デニムと自転車と港町 尾道「世界で一つだけの物語」


地場産業の魅力を発信する仕掛け

もともと福山の「備後絣」をはじめ、尾道周辺は繊維の名産地。伊藤忠商事で9年間働いた後に独立した出原も、故郷の福山市で繊維を扱う会社を経営していた。ディスカバーリンクせとうちの創業は、地元に危機感を覚えたことがきっかけだ。

「僕が子どもの頃は、友だちの家に行くとお母さんたちがみんなミシンで内職をしていた。それで“繊維の町”という実感があったのに、大人になって地元に戻ったら、労働力の安い海外に仕事の多くが移転していたんです。今でも備後地方はユニフォームやデニムの全国市場で高いシェアの一大産地ですが、情報発信が十分とは言えないと感じていました。デニムを切り口にPRができた意味は大きいと思います」

ここ数年の広島県の有効求人倍率は全国平均を大きく上回り、選ばなければ仕事はある。
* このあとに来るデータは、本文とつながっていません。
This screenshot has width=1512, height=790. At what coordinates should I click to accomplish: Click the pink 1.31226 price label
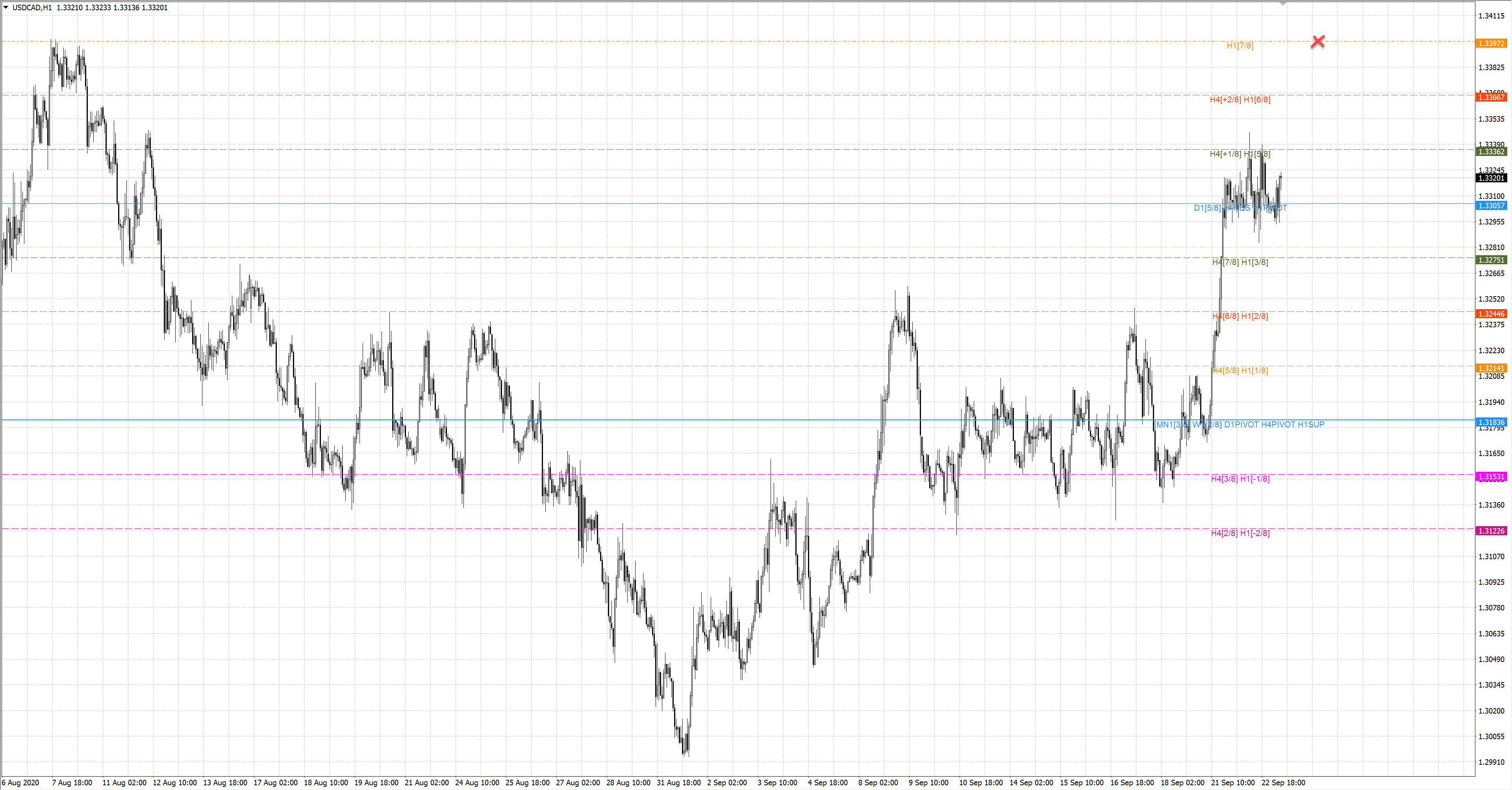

しかし若者が「ずっとここで働きたい」と思える職場は今も少ない。ディスカバーリンクせとうちの創業は、地域の特性を活かした新たな事業と雇用を生み出すことも目的だ。

同社が中心となって4年前にJR尾道駅のすぐ西側に開業したサイクリストフレンドリーな複合施設「ONOMICHI U2」をはじめ、すべての事業で約150人の雇用を生んだ。県保有の海運倉庫を改装したこの巨大な建物は、ホテル、レストラン、ベーカリー、サイクルショップなどを併設。今や国内のみならず、世界20か国から愛好者が集まる「聖地」となった。サイクリングロード「瀬戸内しまなみ海道」(広島県尾道市〜愛媛県今治市)の、本州側の出発点として活況を呈している。

出原の事業の判断基準は「この町のためになるか」。今年3月には、尾道市内で自社ブランドの自転車を製造販売する「BETTER BICYCLES」も立ち上げた。出原は、デニムに加えて、「自転車の町」としても尾道をさらに盛り上げていく。